Breaking

Pidgin, Word Documents, my Clipboard and I

Lately, I’ve experienced some weird Pidgin crashes when I was copy&pasting into chat windows. The strange part was: I didn’t even know what triggered the crash because I actually didn’t know what was in my clipboard at this exact point. This is a quick write-up of how I investigated the issue and some interesting properties I found out about clipboards.

Everything started with a document that I was editing in a Windows VM in Microsoft Word. At some point, I wanted to copy some lines of the document and paste it into a Pidgin chat window on my Linux host system. As I did this, I noticed that when I pasted the data into the chat window it included a lot of white spaces. I thought something went wrong and just tried to delete it by pressing CTRL+A (to mark everything) and press BACKSPACE. But this caused Pidgin (2.13.0-5 on Arch Linux) to close with a segfault and created a core dump.

I tried to get some information out of the core dump and the backtrace but it just seemed to be something related to GTK. Because my GTK libraries did not include symbols, these messages were mostly useless:

Stack trace of thread 1875:
#0  0x00007f5b359f8d7f raise (libc.so.6)
#1  0x00007f5b359e3672 abort (libc.so.6)
#2  0x000055a416179a9d n/a (pidgin)
#3  0x00007f5b359f8e00 __restore_rt (libc.so.6)
#4  0x00007f5b366abbbe gtk_widget_set_size_request (libgtk-x11-2.0.so.0)
#5  0x000055a41616b616 n/a (pidgin)
#6  0x00007f5b35fc12d2 g_closure_invoke (libgobject-2.0.so.0)
#7  0x00007f5b35fae348 n/a (libgobject-2.0.so.0)
#8  0x00007f5b35fb201e g_signal_emit_valist (libgobject-2.0.so.0)
#9  0x00007f5b35fb2a80 g_signal_emit (libgobject-2.0.so.0)
#10 0x00007f5b366aa306 gtk_widget_size_allocate (libgtk-x11-2.0.so.0)
#11 0x00007f5b365edd80 n/a (libgtk-x11-2.0.so.0)
#12 0x00007f5b35fc12d2 g_closure_invoke (libgobject-2.0.so.0)
#13 0x00007f5b35fae348 n/a (libgobject-2.0.so.0)

The second thing I wondered about: what was the payload that triggered this behavior? I tried different inputs and variations of documents and it seemed to be related to the comments in the Word document because it did not trigger with data from documents that had no comments.

My test document was just a Word document that included the string “test” and a comment “testcomment” with a reference to this string.

Test document with comment

Pressing CTRL+A and copy&pasting it into a chat window will be enough to crash Pidgin (on the Linux host system). But if you just paste this into e.g. a text editor it will only include the string “test”. If you would paste it e.g. in another Word document it would include the full document with the comment. The question is, where is the rest of the document on my host system?

I started to search for some information about how clipboards work and found this excellent blog post: X11: How does “the” clipboard work?. In order to fully understand the following you should read this blog post, it includes a lot of information and is very well written.

A tl;dr of what I found out: There are actually multiple clipboards and multiple targets. These targets can potentially include totally different contents and may be interpreted differently depending on the application that either writes or reads those targets.

* _Stated task_
Answer these from the post about Pidgin crashes and clipboards:
(a) Which Pidgin version crashed, and on which Linux distribution?
(b) What did the test document contain?
(c) What appears when the copied test document is pasted into a text editor?
The material below isn't needed for anything here.

* _Entries_
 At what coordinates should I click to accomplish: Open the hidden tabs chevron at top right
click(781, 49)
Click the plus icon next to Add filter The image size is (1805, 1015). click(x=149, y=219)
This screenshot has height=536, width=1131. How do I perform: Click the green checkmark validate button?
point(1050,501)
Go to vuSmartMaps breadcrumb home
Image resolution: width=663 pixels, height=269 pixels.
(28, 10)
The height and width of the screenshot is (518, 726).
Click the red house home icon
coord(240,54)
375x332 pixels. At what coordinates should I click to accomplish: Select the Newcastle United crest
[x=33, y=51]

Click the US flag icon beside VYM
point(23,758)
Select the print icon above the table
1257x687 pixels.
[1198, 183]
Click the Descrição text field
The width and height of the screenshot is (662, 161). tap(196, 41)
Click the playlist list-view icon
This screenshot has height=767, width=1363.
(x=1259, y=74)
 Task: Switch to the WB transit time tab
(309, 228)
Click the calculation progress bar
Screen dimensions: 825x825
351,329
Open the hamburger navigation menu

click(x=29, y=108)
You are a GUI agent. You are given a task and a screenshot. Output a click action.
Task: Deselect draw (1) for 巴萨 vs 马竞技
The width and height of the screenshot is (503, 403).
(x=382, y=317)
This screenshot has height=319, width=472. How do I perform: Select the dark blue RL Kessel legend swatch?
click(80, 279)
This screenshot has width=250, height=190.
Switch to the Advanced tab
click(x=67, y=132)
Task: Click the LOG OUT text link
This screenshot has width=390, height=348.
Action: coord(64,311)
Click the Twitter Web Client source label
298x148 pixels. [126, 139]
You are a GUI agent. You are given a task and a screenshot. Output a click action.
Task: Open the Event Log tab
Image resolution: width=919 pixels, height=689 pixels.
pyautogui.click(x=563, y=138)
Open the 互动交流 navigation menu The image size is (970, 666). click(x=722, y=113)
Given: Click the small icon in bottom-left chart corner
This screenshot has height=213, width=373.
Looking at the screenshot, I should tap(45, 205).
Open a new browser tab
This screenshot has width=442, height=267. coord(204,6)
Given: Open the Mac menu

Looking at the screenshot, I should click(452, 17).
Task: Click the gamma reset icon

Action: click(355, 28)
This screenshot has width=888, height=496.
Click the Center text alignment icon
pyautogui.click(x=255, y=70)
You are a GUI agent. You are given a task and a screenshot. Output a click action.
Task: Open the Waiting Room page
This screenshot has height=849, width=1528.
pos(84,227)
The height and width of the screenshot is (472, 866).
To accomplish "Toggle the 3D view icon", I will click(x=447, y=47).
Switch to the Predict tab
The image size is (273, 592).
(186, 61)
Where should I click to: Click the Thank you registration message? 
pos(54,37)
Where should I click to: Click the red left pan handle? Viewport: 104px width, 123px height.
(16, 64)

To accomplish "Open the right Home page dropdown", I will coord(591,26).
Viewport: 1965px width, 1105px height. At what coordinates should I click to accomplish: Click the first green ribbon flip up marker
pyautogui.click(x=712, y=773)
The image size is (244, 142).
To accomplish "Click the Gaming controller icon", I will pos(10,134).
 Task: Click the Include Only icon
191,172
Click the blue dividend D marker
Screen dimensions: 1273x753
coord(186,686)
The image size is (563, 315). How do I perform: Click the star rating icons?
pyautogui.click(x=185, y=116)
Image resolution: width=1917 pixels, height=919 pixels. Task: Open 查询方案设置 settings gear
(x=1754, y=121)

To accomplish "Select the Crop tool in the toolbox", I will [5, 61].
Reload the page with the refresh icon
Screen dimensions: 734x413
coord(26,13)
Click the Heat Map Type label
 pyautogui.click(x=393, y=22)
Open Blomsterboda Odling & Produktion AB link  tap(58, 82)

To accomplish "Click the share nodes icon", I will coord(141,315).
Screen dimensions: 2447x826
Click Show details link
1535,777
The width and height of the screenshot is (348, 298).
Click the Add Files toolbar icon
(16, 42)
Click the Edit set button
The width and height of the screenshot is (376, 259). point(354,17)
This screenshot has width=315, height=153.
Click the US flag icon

* _Complete response_
(a) Pidgin 2.13.0-5 on Arch Linux.
(b) The string "test" and a comment "testcomment" referencing that string.
(c) Only the string "test".